The deadly coronavirus can cause a victim's blood to curdle, a surprise complication that has disturbed experts studying the killer virus, Wired reported on Thursday.
The formation of these blood clots can be dangerous, as seen in autopsies where some people's lungs were found to be full of hundreds of microclots, The Washington Post reported last month.
These errant blood clots of a larger size could also travel to the brain or heart, causing a stroke or heart attack, the report added.
The report in Wired said researchers have long known about the link between infectious diseases and blood clotting.
It said there is also data to indicate a heightened risk of fatal heart attacks among those who get plain old influenza.
Agence France-Presse reported in late March that Broadway and TV actor Nick Cordero's doctors were forced to amputate his right leg after he had spent nearly three weeks in an intensive care unit being treated for Covid-19.
The 41-year-old's blood flow had been impeded by a clot, in yet another dangerous complication of the disease that has been bubbling up in front-line reports from China, Europe and the United States.
The AFP report also said that while so-called "thrombotic events" occur for a variety of reasons among intensive care patients, the rates among Covid-19 patients are far higher than would be otherwise expected.

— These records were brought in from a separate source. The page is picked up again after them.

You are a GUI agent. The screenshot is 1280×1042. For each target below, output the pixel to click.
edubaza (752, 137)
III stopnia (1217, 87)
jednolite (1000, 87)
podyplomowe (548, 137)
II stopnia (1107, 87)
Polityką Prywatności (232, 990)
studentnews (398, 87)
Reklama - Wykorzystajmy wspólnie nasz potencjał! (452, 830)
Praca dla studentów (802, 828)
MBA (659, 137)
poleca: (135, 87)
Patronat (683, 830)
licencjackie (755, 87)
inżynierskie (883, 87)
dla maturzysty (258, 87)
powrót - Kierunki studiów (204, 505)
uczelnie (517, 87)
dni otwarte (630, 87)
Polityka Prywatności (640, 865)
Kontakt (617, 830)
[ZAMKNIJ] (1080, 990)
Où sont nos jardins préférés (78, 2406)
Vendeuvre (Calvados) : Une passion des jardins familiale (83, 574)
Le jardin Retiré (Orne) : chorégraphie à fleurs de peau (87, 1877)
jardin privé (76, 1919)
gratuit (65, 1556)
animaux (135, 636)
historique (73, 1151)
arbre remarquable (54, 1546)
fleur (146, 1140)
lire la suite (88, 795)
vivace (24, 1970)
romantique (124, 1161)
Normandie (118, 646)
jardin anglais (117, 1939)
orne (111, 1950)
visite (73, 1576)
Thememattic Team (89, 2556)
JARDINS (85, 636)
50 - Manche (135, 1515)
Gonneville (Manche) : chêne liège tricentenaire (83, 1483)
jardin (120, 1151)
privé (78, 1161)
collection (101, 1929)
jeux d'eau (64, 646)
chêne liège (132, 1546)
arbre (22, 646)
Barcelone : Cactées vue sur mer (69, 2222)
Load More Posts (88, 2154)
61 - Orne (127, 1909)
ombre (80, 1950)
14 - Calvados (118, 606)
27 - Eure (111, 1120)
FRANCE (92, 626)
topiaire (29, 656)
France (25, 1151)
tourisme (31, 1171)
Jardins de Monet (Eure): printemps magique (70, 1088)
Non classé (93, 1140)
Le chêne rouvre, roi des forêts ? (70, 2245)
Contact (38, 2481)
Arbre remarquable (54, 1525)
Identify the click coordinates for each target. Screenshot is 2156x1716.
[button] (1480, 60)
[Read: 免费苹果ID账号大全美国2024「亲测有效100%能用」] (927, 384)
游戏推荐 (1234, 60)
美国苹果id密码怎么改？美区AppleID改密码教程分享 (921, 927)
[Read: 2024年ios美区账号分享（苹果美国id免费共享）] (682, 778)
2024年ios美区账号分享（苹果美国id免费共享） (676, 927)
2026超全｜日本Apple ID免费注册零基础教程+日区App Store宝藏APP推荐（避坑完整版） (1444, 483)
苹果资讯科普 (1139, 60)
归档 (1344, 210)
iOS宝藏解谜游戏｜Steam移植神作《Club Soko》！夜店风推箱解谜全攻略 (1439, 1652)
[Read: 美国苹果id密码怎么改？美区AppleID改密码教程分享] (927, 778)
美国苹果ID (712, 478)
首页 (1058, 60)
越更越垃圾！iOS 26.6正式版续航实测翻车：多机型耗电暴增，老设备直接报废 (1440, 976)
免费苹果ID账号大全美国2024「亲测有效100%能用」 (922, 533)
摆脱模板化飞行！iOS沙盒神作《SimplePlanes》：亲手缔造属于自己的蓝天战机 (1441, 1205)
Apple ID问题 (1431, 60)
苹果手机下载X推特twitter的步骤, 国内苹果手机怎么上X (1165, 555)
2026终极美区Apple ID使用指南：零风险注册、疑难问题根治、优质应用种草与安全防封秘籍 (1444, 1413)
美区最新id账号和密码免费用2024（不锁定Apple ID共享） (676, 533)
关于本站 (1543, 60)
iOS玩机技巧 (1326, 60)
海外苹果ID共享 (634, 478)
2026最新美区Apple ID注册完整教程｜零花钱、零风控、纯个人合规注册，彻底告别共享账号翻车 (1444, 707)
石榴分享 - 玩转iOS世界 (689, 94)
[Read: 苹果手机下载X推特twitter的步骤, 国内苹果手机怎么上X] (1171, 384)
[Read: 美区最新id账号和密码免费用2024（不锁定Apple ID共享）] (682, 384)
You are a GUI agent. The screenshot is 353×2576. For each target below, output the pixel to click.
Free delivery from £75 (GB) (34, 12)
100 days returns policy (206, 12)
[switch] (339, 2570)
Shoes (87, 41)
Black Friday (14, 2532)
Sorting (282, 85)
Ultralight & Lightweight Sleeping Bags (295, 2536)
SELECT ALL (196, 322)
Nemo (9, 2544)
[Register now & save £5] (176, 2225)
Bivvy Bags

"I have had 40-year-olds in my ICU who have clots in their fingers that look like they'll lose the finger, but there's no other reason to lose the finger than the virus," Dr Shari Brosnahan, a critical care doctor at NYU Langone, told AFP.
One of these patients is suffering from a lack of blood flow to both feet and both hands, and Dr Brosnahan predicts an amputation may be necessary, or the blood vessels may get so damaged that an extremity could drop off by itself.
A recent paper from the Netherlands in the journal Thrombosis Research found that 31 per cent of 184 Covid-19 patients suffered thrombotic complications, a figure that the researchers called "remarkably high" - even if extreme consequences like amputation are rare.
Dr Behnood Bikdeli, a doctor at New York-Presbyterian Hospital, assembled an international consortium of experts to study the issue. Their findings were published in the Journal of The American College of Cardiology.
The experts found the risks were so great that Covid-19 patients "may need to receive blood thinners, preventively, prophylactically", even before imaging tests are ordered, Dr Bikdeli told AFP.
What exactly is causing it? The reasons are not fully understood, but he offered several possible explanations.
People with severe forms of Covid-19 often have underlying medical conditions, such as heart or lung disease, which are themselves linked to higher rates of blood clotting.
Next, being in intensive care makes a person likelier to develop a blood clot because they are staying still for so long. That is why, for example, people are encouraged to stretch and move around on long-haul flights.
It is also now clear that the Covid-19 illness is associated with an abnormal immune reaction called "cytokine storm" - and some research has indicated this too is linked to higher rates of clotting, the AFP report said.
There could also be something about the virus itself that is causing coagulation, which has some precedent in other viral illnesses.
A paper in the journal The Lancet last week showed that the virus can infect the inner cell layer of organs and of blood vessels, called the endothelium. This, in theory, could interfere with the clotting process.
According to Dr Brosnahan, while thinners like Heparin are effective in some patients, they do not work for all patients because the clots are at times too small.
It has been just a few months since the virus emerged in Wuhan, China, and researchers are learning more about its impact every day.
"While we react surprised, we shouldn't be as surprised as we were. Viruses tend to do weird things," Dr Brosnahan told AFP.